### [TASK TO CARRY OUT]
Only text belongs in your copy of the listing below; reproduce it exactly and leave out the pictures.

### [PROVIDED ENTRIES]
━━━━━━
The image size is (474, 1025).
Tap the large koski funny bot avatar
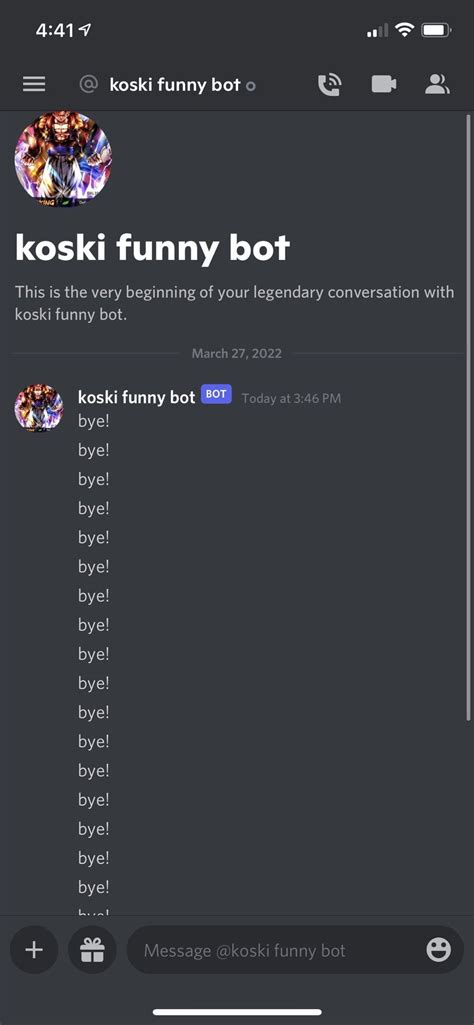pos(63,159)
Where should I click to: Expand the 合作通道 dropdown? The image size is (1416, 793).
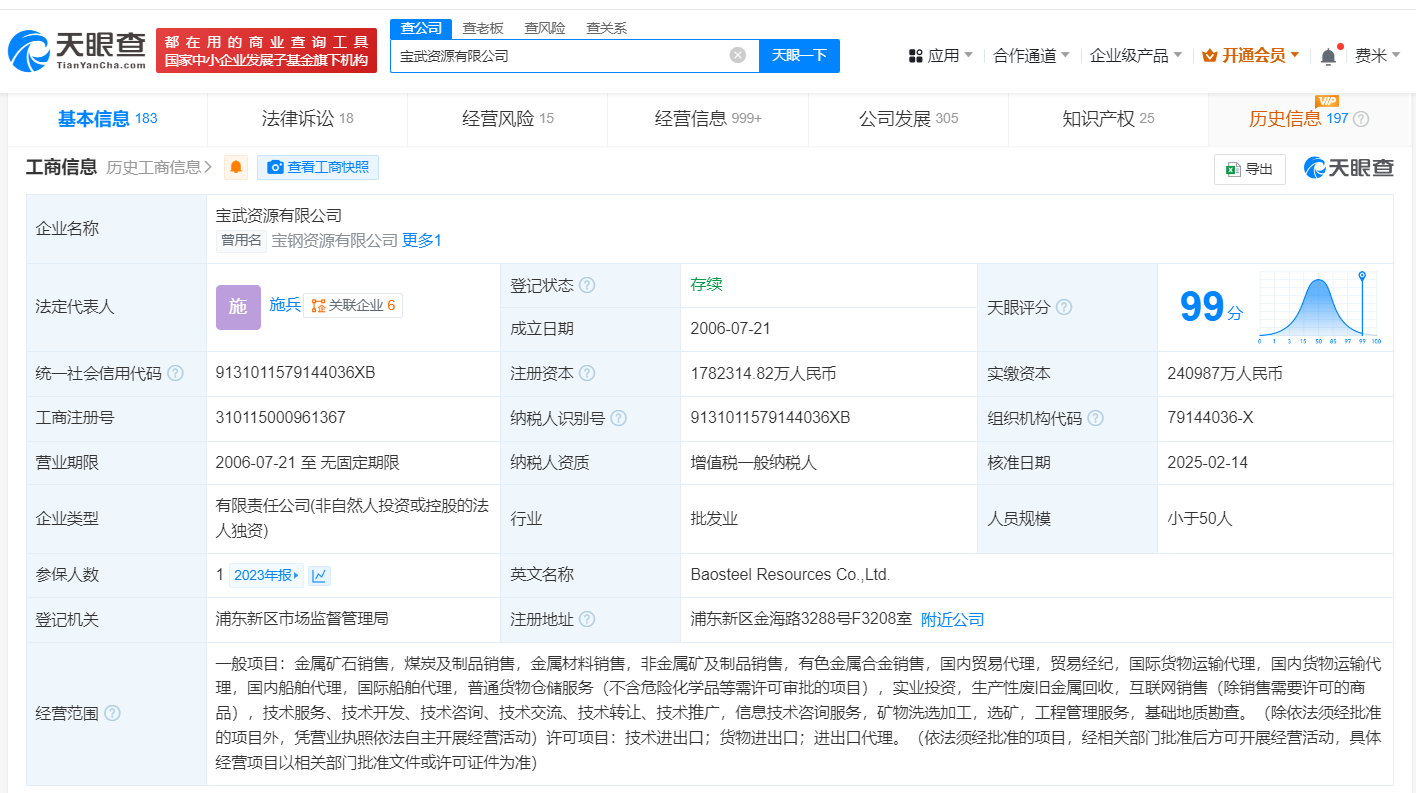[1031, 56]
━━━━━━
### [SOLUTION TO THE EXERCISE]
The image size is (474, 1025).
Tap the large koski funny bot avatar
pos(63,159)
Where should I click to: Expand the 合作通道 dropdown? The image size is (1416, 793).
[1031, 56]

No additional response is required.